Set down every entry again, exactly as it appears.

▶ _The data_:

*-*-*

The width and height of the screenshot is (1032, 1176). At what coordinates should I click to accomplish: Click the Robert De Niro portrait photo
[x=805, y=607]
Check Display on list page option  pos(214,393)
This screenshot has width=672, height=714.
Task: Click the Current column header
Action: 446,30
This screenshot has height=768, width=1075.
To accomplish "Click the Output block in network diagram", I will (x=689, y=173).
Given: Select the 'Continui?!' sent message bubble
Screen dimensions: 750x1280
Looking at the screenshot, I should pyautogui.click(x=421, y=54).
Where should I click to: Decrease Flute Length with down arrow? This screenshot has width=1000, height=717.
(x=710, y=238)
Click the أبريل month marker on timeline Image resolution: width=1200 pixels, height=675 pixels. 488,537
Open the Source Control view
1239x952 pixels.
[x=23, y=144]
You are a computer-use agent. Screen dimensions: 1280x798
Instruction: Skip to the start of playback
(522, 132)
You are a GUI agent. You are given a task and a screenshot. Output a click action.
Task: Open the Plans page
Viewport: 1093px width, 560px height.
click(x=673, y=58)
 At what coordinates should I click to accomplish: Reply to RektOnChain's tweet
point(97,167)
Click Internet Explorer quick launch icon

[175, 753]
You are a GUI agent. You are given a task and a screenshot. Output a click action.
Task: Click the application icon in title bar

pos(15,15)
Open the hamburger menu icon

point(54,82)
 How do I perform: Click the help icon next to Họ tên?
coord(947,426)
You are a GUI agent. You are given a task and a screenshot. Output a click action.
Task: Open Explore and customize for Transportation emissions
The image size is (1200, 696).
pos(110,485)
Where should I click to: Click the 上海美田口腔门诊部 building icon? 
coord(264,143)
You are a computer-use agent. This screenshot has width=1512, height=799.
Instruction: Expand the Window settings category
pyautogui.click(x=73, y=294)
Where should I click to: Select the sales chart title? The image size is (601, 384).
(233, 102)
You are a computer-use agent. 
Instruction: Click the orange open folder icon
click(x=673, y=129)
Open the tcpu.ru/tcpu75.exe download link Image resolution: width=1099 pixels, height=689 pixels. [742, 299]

*-*-*

▶ _Written response_:
The width and height of the screenshot is (1032, 1176). At what coordinates should I click to accomplish: Click the Robert De Niro portrait photo
[x=805, y=607]
Check Display on list page option  pos(214,393)
This screenshot has width=672, height=714.
Task: Click the Current column header
Action: 446,30
This screenshot has height=768, width=1075.
To accomplish "Click the Output block in network diagram", I will (x=689, y=173).
Given: Select the 'Continui?!' sent message bubble
Screen dimensions: 750x1280
Looking at the screenshot, I should pyautogui.click(x=421, y=54).
Where should I click to: Decrease Flute Length with down arrow? This screenshot has width=1000, height=717.
(x=710, y=238)
Click the أبريل month marker on timeline Image resolution: width=1200 pixels, height=675 pixels. 488,537
Open the Source Control view
1239x952 pixels.
[x=23, y=144]
You are a computer-use agent. Screen dimensions: 1280x798
Instruction: Skip to the start of playback
(522, 132)
You are a GUI agent. You are given a task and a screenshot. Output a click action.
Task: Open the Plans page
Viewport: 1093px width, 560px height.
click(x=673, y=58)
 At what coordinates should I click to accomplish: Reply to RektOnChain's tweet
point(97,167)
Click Internet Explorer quick launch icon

[175, 753]
You are a GUI agent. You are given a task and a screenshot. Output a click action.
Task: Click the application icon in title bar

pos(15,15)
Open the hamburger menu icon

point(54,82)
 How do I perform: Click the help icon next to Họ tên?
coord(947,426)
You are a GUI agent. You are given a task and a screenshot. Output a click action.
Task: Open Explore and customize for Transportation emissions
The image size is (1200, 696).
pos(110,485)
Where should I click to: Click the 上海美田口腔门诊部 building icon? 
coord(264,143)
You are a computer-use agent. This screenshot has width=1512, height=799.
Instruction: Expand the Window settings category
pyautogui.click(x=73, y=294)
Where should I click to: Select the sales chart title? The image size is (601, 384).
(233, 102)
You are a computer-use agent. 
Instruction: Click the orange open folder icon
click(x=673, y=129)
Open the tcpu.ru/tcpu75.exe download link Image resolution: width=1099 pixels, height=689 pixels. [742, 299]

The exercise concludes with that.